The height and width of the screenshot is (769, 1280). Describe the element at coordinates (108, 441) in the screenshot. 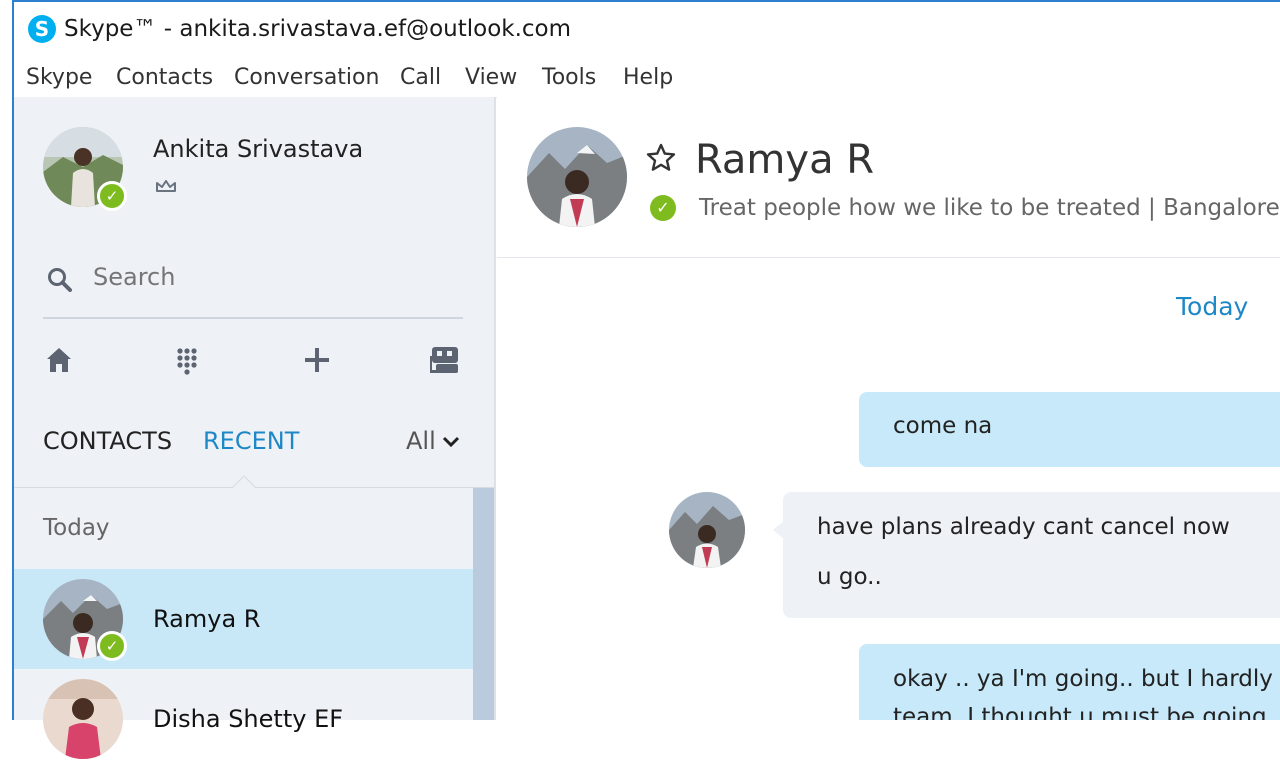

I see `tab-contacts: CONTACTS` at that location.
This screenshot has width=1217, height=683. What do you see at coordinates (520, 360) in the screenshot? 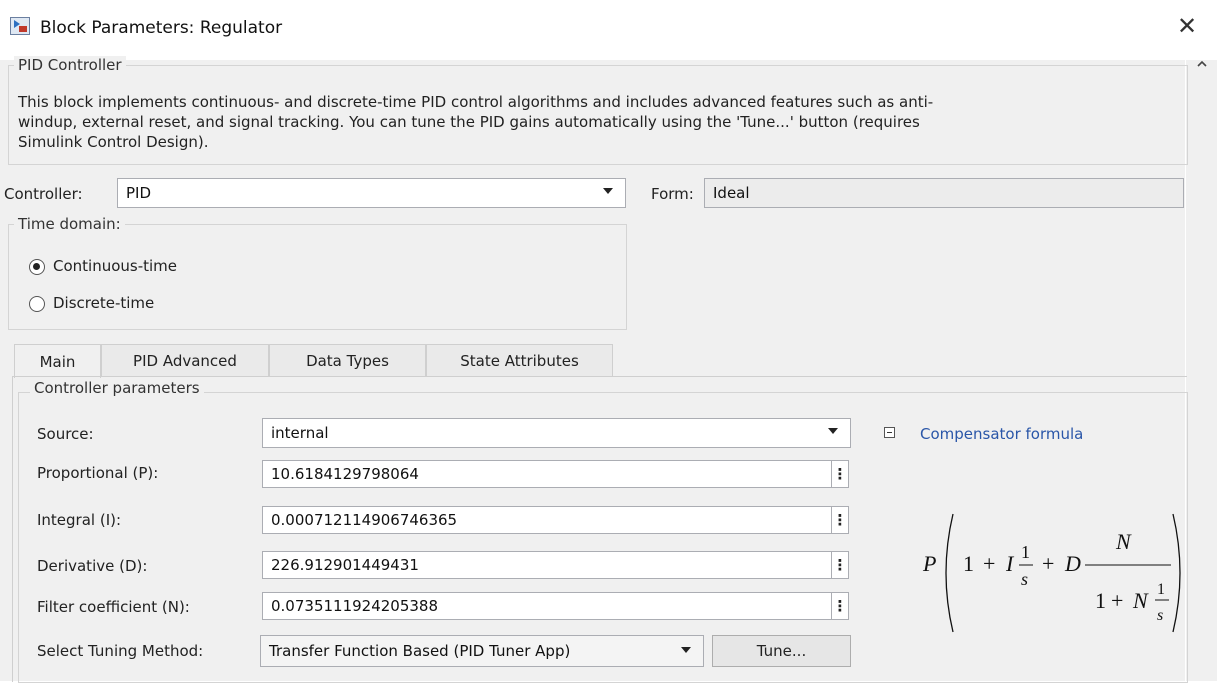
I see `tab-state-attributes: State Attributes` at bounding box center [520, 360].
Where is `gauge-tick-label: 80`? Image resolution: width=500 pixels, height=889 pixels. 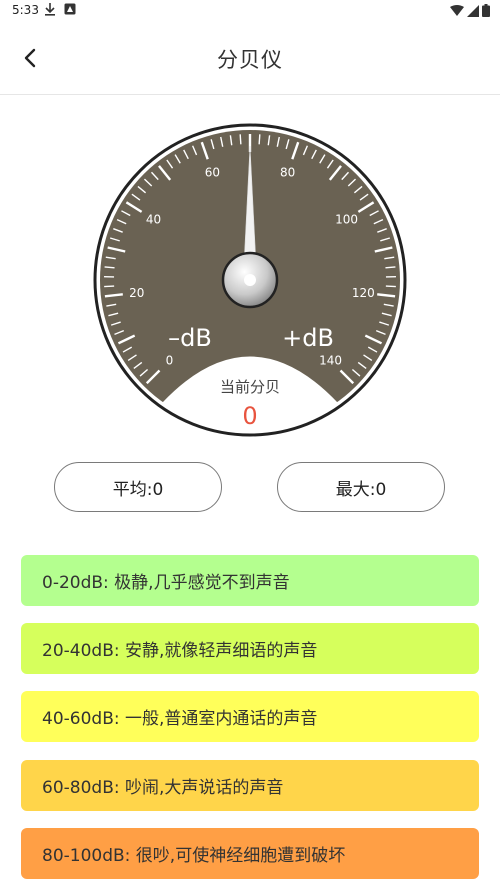 gauge-tick-label: 80 is located at coordinates (288, 172).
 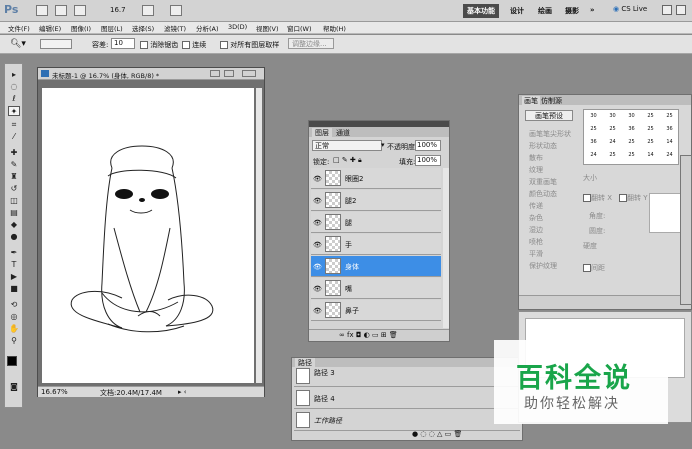 I want to click on 3d-rotate-tool-icon: ⟲, so click(x=14, y=305).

PROBLEM TO WORK ON: Retype the rows starting with the first line and stopping after the line that contains "at that location.", and leave the pictures out of your copy.

YOUR SOLUTION:
The height and width of the screenshot is (769, 1280). Describe the element at coordinates (108, 441) in the screenshot. 

I see `tab-contacts: CONTACTS` at that location.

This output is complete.